◆ **Document passage**
Question

If $f\left(x\right)=\left|\begin{array}{ccc}\cos x& e^{x^2}& 2x{\cos }^2\frac{x}{2}\\ x^2& \sec x& \sin x+x^3\\ 1& 2& x+\tan x\end{array}\right|$, then the value of $\underset{-\pi /2}{\overset{\pi /2}{\int }}(x^2+1)\left[f\right(x)+f^{\prime \prime }(x\left)\right]dx$

• A. $1$
• B. $-1$
• C. $2$
• D. $0$

Answer 1

The correct option is D $0$

As,
$f\left(x\right)=\left|\begin{array}{ccc}\cos x& e^{x^2}& 2x{\cos }^2\frac{x}{2}\\ x^2& \sec x& \sin x+x^3\\ 1& 2& x+\tan x\end{array}\right|\Rightarrow f(-x)=\left|\begin{array}{ccc}\cos x& e^{x^2}& -2x{\cos }^2\frac{x}{2}\\ x^2& \sec x& -(\sin x+x^3)\\ 1& 2& -(x+\tan x)\end{array}\right|\Rightarrow f(-x)=-f\left(x\right)$
So, $f\left(x\right)$ is an odd function.

◆ **Records to use**
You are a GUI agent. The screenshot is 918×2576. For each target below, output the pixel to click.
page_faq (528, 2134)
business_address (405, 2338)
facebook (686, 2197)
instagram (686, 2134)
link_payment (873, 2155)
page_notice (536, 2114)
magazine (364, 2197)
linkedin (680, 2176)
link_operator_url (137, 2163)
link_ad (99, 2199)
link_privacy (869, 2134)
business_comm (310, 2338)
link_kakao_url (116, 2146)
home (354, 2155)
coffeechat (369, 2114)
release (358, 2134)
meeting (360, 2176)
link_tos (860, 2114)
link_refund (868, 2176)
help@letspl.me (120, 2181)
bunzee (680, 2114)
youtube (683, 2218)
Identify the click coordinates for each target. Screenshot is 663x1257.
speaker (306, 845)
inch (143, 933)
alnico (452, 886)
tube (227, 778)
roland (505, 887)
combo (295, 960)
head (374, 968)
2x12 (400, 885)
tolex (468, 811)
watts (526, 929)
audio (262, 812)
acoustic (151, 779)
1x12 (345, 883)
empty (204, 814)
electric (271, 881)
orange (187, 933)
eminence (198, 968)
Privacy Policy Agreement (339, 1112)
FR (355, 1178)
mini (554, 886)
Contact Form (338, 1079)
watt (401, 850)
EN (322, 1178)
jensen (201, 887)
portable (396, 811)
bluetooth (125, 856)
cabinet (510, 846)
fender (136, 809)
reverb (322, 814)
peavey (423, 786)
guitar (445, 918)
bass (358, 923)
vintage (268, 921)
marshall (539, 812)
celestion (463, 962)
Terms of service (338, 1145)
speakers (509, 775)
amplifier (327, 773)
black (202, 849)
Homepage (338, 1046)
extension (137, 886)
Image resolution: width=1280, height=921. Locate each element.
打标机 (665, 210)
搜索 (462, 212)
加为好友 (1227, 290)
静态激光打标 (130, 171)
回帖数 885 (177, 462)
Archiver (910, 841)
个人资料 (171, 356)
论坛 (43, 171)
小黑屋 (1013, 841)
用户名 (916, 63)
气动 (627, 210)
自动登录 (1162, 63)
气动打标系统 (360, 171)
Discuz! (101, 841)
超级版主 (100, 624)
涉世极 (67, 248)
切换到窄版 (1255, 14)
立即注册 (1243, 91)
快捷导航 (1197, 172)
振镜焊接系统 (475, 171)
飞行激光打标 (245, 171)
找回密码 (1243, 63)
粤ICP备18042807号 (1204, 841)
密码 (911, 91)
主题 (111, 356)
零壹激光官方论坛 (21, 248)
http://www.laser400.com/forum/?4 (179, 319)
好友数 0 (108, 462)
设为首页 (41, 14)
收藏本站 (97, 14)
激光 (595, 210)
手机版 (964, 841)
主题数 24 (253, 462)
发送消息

◆ **Goals**
1. In the integral problem, what kind of function is f(x) shown to be?
2. Retype the records from the line containing "speakers (509, 775)" through the last line of the records, including both of those lines.

◆ **Expected results**
1. An odd function.

2.
speakers (509, 775)
amplifier (327, 773)
black (202, 849)
Homepage (338, 1046)
extension (137, 886)
Image resolution: width=1280, height=921. Locate each element.
打标机 (665, 210)
搜索 (462, 212)
加为好友 (1227, 290)
静态激光打标 (130, 171)
回帖数 885 (177, 462)
Archiver (910, 841)
个人资料 (171, 356)
论坛 (43, 171)
小黑屋 (1013, 841)
用户名 (916, 63)
气动 (627, 210)
自动登录 (1162, 63)
气动打标系统 (360, 171)
Discuz! (101, 841)
超级版主 (100, 624)
涉世极 (67, 248)
切换到窄版 (1255, 14)
立即注册 (1243, 91)
快捷导航 (1197, 172)
振镜焊接系统 (475, 171)
飞行激光打标 (245, 171)
找回密码 (1243, 63)
粤ICP备18042807号 (1204, 841)
密码 (911, 91)
主题 (111, 356)
零壹激光官方论坛 (21, 248)
http://www.laser400.com/forum/?4 (179, 319)
好友数 0 (108, 462)
设为首页 (41, 14)
收藏本站 (97, 14)
激光 (595, 210)
手机版 (964, 841)
主题数 24 (253, 462)
发送消息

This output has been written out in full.